Monday, Sep. 20, 1971
Barrack-Room Ballad
By Peter Range
LIEUTENANT CALLEY/HIS OWN STORY, as told to John Sack. 181 pages. Viking. $4.95.
The parts of this memoir that deal with My Lai are mainly taken verbatim from Lieut. Calley's trial testimony. Readers who like to see Calley as scapegoat and martyr can read again his claim that the star prosecution witnesses were lying, and reflect on the lieutenant's reassertion that at My Lai he was acting not as a responsible individual but as the blind agent of the American people. What makes the book interesting are Calley's recollections of the months before and after My Lai.
Calley got into the Army in the first place almost by accident, when he ran out of gas and money in Albuquerque and decided to enlist. He talks in a convincing colloquial way about such things as pizza-pie-throwing contests at OCS, a one-day "wartime romance" with a Vietnamese prostitute named Yvonne, and the repeated indoctrination to kill, as well as to serve the almighty body count. According to Calley, almost nothing was said either about protecting civilians or adhering to the Geneva Convention. For three months after arriving in Viet Nam, just after the Tet offensive, Calley's company suffered heavy losses chasing an unseen enemy through mined rice paddies. Calley developed "a mild panic" that grew into hatred of the Vietnamese as Calley's patrols took repeated sniper and mortar fire from villages. The My Lai massacre followed at the height of this confusion and frustration, a sad confluence of bad training, bad leadership, bad intelligence and worse judgment.
It is ironic that the Calley memoir should produce funny and persuasive accounts of the frustrations that came from trooping around the rain forests of Southeast Asia. The first time he called for a full-sized field artillery strike he was bowled over. "BOOMBOOM! BOOMBOOM! And the world lit up: the house, the trees, the world was blowing away. It was a slow-motion movie of some atomic bomb, and I knew everyone in America had heard it. President Johnson! Congress!"
Marriage Proposals. On a night-ambush patrol, he tried to place his men quietly in a cornfield, but "it kept going crunch . . . I dropped my rifle once and I couldn't find it. I realized, God I'm spooking the water buffalos, and 1 have herds overrunning me. I'm waking the V.C. nation up."
My Lai took less than a day. Being 'First Lieut. William L. Calley Jr. of the My Lai massacre" is a role that Calley has endured for almost 2 1/2 years. He seems candid enough in his portrayal of the jokes (four marriage proposals by mail) and pains of being alternately public menace or martyr.
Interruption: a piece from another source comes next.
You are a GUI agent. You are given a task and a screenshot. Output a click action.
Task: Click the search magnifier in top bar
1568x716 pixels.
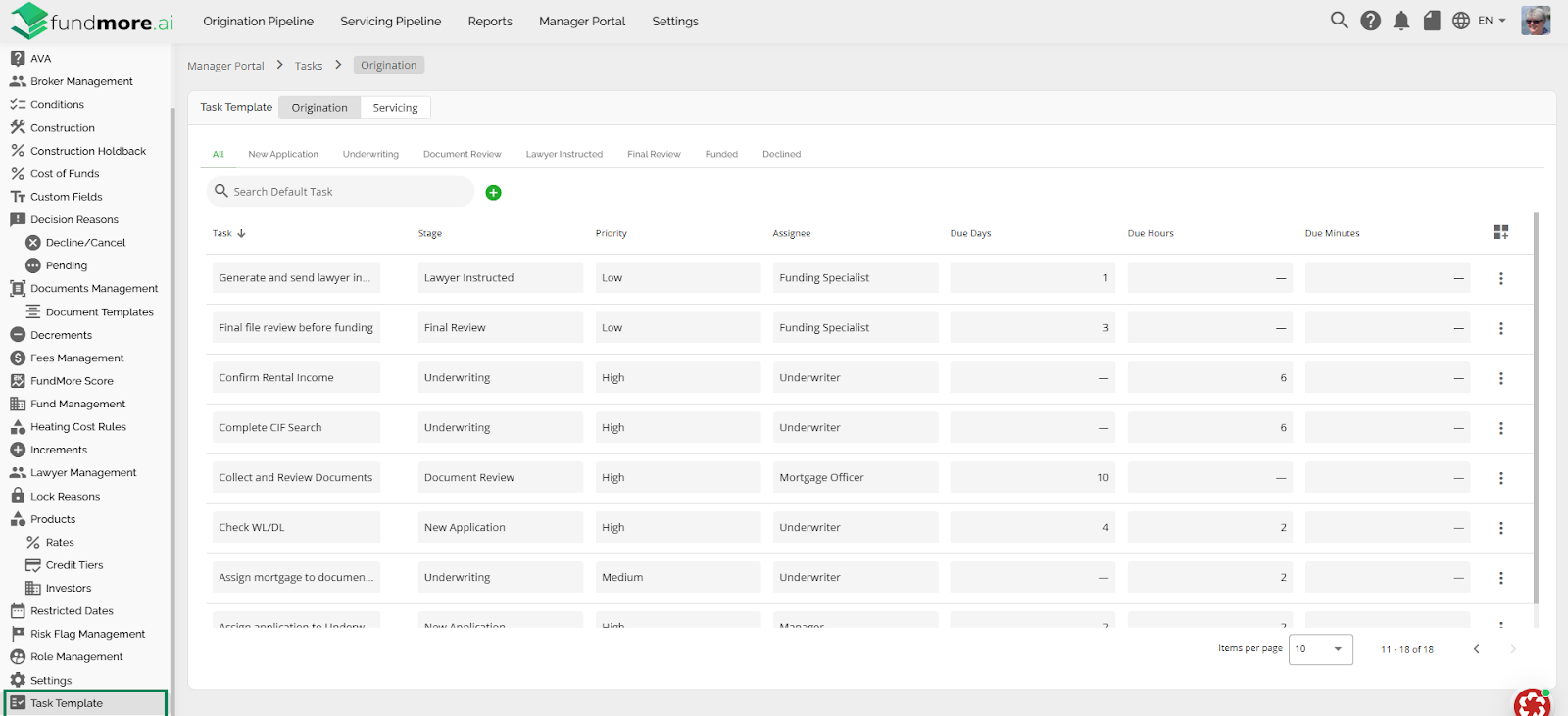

He conceives of himself now as a reflection of a conscience-stricken nation. "I must be a reflection they'll want to look at." As his trial began, Calley, says to himself, "I had a greater responsibility than the prosecutor." Every time television cameras turned on him, Calley thought: "I've got a big piece of spinach between my teeth."
Calley began talking his book to Writer John Sack months before the trial and continued (with military permission) even after his confinement. The rush into print is probably due to the fact that public opinion still can influence Calley's case. Collaborator Sack has an avowed bias in Calley's favor--in fact, he still faces contempt charges for not testifying at the court-martial. Though Sack claims every word in print is Calley's own he admits, in the introduction, to asking more questions (10,000) than there are sentences in the book. With all its faults the book was worth producing. It brings together in all too fallible human terms the accumulation of small contingencies that helped make an American war in Viet Nam almost impossible to wage.